Problem 1. (a) With reference to the phasor diagram, state what is meant by the load angle of a synchronous motor.
(b) What is the value of this angle when the motor runs on no-load?
Problem 2. (a) Sketch the curve of the power factor characteristic of a synchronous motor as the excitation current changes.
(b) (i) With reference to the curve in part (a), when the excitation is increasing initially state whether the power factor is leading or lagging.
(ii) Explain, with the help of a phasor diagram for one phase, briefly what happens as the excitation increases further.
Problem 3. Explain briefly with the aid of phasor diagrams, how the synchronous machine stator current can be varied if the load is constant.
Problem 4. (a) State and explain briefly the main methods of excitation of a synchronous induction motor.
(b) Identify which method of excitation is most commonly used in modern machines.
Problem 5. A 30 kW star-connected synchronous motor is supplied from a 415 volt 50 Hz source. When fully loaded and running at unity power factor the input power is 35 kW. The excitation current under these conditions is 10 A.
What will be the value of input power if the load remains constant and the excitation
(i) is reduced to 5 A
(ii) is increased to 20 A?
Problem 6. (a) A three-phase delta-connected synchronous induction motor has a six pole stator winding and is connected to a 415 volt 50 Hz supply. The winding resistance is negligible and the synchronous reactance per phase is 3 ohms. The input power is 25 kW and the motor has a leading power factor of 0.8.
Calculate the stator reactive voltage drop IXs and hence with reference to a phasor diagram calculate the magnitude of the generated voltage E.
(b) Confirm the calculated value of E by constructing the phasor diagram to scale and measuring E.
Problem 7. A factory has an average demand of 520 000 units per week. The maximum demand is 25 MVA at 0.8 power factor and the minimum power factor of 0.6 occurs when the demand is 11 MVA.
The factory is charged at 2.5 pence per unit with a surcharge of 0.2 pence per unit for each 500 kW by which the maximum demand exceeds 18 MW and a further surcharge of 3% (of charge, plus surcharge) for every increment of 0.05 by which the minimum power factor falls below 0.8.
There is a large drive which operates continuously and is powered by an induction motor with draws 2 MW at a power factor of 0.8 lagging.
This motor is replaced by a synchronous motor which draws the same power but runs at a power factor of 0.8 leading.
Assuming the maximum demand penalty does not change
(i) Show that the maximum demand power is 20 MW.
(ii) Show that the total weekly charge for the factory is £19 219.20.
(iii) Calculate the new power factor and reactive penalty charge when demand is 11 MVA.
(iv) Show that the new total weekly cost is £17 644.50.
(v) If the synchronous motor costs £250 000, calculate the time required to recover the cost of the motor.
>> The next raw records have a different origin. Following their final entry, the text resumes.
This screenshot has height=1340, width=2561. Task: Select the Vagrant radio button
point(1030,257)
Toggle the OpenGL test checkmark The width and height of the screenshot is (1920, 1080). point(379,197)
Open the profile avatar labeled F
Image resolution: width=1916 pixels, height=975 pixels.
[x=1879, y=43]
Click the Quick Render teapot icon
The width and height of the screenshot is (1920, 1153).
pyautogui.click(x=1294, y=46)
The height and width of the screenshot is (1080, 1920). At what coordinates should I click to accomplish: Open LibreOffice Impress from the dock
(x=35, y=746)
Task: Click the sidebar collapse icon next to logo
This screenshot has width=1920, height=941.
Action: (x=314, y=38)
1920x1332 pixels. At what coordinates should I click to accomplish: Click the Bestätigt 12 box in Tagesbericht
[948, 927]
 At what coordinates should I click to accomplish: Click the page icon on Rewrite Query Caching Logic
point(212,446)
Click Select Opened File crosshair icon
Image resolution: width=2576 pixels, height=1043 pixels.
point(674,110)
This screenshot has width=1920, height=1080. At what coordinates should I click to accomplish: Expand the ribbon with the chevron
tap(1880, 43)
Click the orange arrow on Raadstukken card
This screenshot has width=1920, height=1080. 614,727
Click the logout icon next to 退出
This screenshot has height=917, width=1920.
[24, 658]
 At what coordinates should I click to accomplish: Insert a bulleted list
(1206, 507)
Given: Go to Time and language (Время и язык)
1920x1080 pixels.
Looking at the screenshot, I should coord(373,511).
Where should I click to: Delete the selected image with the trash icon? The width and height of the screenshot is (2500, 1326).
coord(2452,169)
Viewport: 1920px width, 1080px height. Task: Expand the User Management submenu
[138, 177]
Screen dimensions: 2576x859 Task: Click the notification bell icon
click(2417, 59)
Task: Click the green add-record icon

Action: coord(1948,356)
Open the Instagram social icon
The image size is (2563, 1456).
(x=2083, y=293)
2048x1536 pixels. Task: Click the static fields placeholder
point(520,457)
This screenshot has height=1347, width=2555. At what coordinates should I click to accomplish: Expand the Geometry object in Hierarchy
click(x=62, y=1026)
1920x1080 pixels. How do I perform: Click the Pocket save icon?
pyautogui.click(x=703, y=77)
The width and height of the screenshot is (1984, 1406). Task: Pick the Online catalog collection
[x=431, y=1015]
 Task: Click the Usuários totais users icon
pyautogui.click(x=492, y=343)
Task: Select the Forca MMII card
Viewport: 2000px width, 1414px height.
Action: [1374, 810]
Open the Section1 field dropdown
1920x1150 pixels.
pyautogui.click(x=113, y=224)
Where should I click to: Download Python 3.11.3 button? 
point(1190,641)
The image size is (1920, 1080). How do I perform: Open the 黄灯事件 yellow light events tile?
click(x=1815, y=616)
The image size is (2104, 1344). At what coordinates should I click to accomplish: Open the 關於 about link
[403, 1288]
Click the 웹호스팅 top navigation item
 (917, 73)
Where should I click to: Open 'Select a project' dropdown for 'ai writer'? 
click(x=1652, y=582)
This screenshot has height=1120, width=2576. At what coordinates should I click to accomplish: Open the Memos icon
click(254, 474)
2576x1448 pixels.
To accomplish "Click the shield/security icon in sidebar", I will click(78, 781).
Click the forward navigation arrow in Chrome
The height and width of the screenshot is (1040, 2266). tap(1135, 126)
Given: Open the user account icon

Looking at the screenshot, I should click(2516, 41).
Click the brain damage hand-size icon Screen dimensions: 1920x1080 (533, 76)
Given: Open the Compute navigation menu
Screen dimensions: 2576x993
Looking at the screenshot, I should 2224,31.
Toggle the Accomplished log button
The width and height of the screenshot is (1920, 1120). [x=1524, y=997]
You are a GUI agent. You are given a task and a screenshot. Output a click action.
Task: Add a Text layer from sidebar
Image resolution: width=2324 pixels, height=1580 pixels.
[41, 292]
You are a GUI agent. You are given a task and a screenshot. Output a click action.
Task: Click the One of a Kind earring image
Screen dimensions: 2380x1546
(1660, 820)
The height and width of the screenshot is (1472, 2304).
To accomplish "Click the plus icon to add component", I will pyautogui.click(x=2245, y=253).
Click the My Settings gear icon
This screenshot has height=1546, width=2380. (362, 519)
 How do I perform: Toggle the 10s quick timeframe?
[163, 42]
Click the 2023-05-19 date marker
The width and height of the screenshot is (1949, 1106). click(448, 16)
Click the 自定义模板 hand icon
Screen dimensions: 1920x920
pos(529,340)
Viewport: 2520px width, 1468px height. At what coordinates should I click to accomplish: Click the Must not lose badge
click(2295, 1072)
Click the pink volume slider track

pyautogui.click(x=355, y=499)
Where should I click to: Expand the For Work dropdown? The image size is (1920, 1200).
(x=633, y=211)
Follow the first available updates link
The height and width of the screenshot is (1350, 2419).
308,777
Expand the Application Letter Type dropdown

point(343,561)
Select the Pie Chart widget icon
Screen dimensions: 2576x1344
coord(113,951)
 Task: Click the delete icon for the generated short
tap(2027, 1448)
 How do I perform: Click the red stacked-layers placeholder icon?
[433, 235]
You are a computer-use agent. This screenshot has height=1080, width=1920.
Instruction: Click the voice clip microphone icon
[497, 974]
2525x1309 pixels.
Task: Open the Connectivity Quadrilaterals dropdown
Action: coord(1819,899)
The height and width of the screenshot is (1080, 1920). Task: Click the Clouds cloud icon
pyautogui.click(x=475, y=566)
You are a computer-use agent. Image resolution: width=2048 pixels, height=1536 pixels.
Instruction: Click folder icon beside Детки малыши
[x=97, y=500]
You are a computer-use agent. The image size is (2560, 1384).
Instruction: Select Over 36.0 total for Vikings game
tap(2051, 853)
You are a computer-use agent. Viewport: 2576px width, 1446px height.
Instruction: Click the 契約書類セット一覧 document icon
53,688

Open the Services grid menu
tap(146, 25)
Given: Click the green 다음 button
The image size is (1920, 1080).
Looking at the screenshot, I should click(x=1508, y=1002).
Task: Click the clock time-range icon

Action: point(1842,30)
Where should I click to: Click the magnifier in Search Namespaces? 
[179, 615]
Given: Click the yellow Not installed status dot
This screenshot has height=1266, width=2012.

Problem 8. (i) A star-connected, three-phase synchronous induction motor takes a current of 10 amps from a 415 volt supply at unity power factor when supplying a steady load. If the synchronous reactance is 5 ohms/phase and the resistance is negligible, draw the phasor diagram and calculate the value of the generated emf and the load angle.
(ii) If the excitation is reduced by 10% and, as a consequence the generated e.m.f. is reduced by 10%, calculate the new value of the generated e.m.f E, the stator current, the power factor and the load angle, assuming that the load does not change.
(iii) Comment very briefly on the effect that reducing the excitation has on the power factor, stator current and the load angle.